Democratic Senator Mark Warner of Virginia has worked for two years with a group originally called the Gang of Six to try to work out a deficit reduction plan based on Simpson-Bowles.
"I'm really hoping that reasonable people in both parties will say 'no mas'. If we don't get it fixed we all ought to get fired. Politics is the only business I've ever seen where people can make a whole career out of just being against stuff," said Warner. "Acting irresponsibly has become the norm."
Mitt Romney's selection of House Budget Chairman Paul Ryan, who advocates deficit reduction through deep spending cuts in domestic programs, Medicare and other entitlements, but no new revenue, has insured that this issue will be part of the election discussion.
Ryan and Tom Coburn were both members of the Simpson-Bowles deficit commission. But while Ryan voted against it, Coburn, who is also a member of the Gang of Six, voted in favor of the final commission report. "Let's have the fight about the solutions but let's quit lying about the problems.
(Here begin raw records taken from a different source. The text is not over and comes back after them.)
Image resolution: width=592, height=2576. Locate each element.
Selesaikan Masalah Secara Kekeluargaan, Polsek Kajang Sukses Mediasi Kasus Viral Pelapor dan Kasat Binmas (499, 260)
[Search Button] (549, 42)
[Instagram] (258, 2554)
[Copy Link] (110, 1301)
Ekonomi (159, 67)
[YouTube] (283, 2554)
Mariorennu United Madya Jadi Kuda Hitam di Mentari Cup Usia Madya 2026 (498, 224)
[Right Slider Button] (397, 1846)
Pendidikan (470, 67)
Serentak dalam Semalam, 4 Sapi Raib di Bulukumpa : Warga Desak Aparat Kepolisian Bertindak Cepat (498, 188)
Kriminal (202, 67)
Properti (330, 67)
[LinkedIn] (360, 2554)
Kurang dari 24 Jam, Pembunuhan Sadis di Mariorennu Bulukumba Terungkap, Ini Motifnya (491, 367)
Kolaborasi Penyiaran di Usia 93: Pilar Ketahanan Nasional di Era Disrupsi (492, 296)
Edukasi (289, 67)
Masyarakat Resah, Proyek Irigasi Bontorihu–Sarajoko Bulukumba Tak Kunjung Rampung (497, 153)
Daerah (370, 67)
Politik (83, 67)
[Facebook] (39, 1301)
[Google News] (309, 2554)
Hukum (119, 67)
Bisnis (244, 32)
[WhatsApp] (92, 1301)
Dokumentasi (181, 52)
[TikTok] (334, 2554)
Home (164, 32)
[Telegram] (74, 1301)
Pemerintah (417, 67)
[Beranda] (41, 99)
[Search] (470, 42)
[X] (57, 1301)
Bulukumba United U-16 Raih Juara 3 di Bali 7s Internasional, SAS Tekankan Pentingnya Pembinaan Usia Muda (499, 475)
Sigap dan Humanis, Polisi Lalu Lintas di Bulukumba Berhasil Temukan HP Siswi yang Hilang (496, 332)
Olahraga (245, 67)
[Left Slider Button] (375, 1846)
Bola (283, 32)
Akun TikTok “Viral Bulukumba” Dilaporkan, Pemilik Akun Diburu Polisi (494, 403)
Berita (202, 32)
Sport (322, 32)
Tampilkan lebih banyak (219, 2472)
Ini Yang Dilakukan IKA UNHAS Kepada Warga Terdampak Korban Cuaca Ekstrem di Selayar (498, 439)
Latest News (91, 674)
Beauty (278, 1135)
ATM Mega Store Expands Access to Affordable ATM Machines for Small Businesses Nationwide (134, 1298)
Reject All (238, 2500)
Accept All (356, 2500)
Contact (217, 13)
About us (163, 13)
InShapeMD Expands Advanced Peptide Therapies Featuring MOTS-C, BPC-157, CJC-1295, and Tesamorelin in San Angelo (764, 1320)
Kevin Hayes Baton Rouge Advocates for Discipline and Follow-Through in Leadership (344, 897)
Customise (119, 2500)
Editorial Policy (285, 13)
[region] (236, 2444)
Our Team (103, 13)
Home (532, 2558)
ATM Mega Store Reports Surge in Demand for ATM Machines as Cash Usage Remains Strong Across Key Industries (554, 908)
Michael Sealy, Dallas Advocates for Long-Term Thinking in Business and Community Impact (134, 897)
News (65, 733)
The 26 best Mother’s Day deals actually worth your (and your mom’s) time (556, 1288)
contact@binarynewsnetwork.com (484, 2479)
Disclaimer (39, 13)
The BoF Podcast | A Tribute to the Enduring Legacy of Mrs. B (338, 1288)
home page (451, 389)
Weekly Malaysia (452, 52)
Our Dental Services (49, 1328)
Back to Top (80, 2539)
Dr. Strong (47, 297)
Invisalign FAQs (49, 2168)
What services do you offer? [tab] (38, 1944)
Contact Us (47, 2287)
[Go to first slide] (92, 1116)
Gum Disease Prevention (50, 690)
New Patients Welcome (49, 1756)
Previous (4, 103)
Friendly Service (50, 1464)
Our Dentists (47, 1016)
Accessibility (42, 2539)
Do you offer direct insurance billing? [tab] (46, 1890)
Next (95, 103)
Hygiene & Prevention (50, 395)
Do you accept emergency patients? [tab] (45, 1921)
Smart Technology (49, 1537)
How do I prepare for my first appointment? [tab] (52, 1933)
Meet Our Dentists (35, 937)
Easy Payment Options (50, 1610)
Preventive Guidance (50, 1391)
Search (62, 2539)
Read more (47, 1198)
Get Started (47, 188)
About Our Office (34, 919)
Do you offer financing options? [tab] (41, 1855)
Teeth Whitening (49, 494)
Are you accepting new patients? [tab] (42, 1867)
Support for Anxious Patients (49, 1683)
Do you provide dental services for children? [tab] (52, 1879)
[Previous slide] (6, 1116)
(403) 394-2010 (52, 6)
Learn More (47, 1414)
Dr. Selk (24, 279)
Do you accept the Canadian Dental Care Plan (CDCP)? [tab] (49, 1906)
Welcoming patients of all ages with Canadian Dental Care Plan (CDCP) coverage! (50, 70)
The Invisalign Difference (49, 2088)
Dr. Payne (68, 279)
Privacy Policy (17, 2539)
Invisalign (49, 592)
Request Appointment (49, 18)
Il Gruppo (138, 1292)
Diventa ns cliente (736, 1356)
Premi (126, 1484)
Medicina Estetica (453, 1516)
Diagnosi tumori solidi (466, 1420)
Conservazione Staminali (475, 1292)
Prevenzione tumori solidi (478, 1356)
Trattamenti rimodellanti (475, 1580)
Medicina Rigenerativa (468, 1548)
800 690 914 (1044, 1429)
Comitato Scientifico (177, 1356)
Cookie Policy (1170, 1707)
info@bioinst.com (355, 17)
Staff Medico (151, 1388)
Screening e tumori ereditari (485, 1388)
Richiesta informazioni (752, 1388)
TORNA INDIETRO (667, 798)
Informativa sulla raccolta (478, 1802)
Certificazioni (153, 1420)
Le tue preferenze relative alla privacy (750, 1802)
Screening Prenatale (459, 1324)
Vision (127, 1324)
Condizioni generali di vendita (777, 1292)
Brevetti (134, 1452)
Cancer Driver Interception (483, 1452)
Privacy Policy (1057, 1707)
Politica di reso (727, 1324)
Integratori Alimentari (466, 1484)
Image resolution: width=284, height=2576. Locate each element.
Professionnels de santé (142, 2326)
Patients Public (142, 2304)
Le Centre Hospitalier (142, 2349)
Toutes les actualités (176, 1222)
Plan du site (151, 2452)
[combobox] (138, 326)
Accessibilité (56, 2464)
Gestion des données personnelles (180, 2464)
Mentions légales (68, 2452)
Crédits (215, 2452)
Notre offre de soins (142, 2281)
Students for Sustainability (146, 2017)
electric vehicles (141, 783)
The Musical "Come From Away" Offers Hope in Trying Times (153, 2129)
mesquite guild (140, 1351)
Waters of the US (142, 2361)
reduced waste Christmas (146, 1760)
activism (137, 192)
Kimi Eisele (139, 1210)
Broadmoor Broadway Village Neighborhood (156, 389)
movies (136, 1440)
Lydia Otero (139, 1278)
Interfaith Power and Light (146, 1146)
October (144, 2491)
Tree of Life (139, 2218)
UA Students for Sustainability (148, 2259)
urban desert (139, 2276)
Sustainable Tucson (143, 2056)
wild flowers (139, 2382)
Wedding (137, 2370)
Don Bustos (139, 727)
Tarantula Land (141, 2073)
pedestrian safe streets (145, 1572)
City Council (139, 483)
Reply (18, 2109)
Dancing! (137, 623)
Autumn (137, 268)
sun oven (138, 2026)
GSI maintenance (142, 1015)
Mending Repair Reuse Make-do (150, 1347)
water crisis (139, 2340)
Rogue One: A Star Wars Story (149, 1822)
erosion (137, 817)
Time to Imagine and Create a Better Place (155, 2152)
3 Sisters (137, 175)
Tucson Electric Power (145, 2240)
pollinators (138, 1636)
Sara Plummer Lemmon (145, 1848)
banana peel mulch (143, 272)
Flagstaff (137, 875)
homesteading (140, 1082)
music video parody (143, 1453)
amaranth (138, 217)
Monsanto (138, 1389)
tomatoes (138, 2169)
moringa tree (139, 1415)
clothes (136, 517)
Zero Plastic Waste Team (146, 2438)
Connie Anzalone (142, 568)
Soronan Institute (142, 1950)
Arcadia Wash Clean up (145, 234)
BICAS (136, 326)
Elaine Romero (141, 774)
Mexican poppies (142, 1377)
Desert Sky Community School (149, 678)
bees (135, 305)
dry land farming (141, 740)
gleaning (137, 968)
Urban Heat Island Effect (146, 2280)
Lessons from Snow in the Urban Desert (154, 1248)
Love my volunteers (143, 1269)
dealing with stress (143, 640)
We need some people with guts in Washington willing to do what's right," Coburn insisted.
Like most Democrats, Udall believes you can't deal with the debt unless you discuss revenue as well as spending: "Until the Tea Party element decides they really want the country to move forward...we're going to be challenged. They think if you cut taxes and end the federal government everything is going to be hunky dory."
Rep. Barney Frank, D-Mass, agreed with that assessment. "This is the most radical group and they have the rest of the Republican Party terrified...they're extremists," he said. At 72, Frank has decided he's also leaving Congress at the end of this year. Always blunt-spoken, he's become more critical of the hyper-partisan atmosphere as his departure date approaches.
"I think it's a misconception to say it's the freshmen that are causing the problem," said Rep. Charlie Bass, a New Hampshire Republican. "There is a group of very conservative people in our caucus that are holding things up, but it's not just the freshmen."
Bass supported the Simpson Bowles plan and is part of a small House group led by Ohio Republican Steve LaTourette and Democrat Jim Cooper that is pushing for a similar debt reduction approach that includes revenue increases, spending cuts and entitlement reform.
LaTourette, who has served in the House since 1994 and is one of a few remaining moderate Republicans, abruptly announced at the end of July that he is also leaving Congress, saying he's had enough of the partisanship, polarization and inability to get things done. LaTourette told Roll Call that compromise has become "a dirty word."
Everything has become about politics, said Coburn. "The election has been going on now for 18 months and it's sickening." Coburn was reelected to his second Senate term in 2010 but says he won't seek another.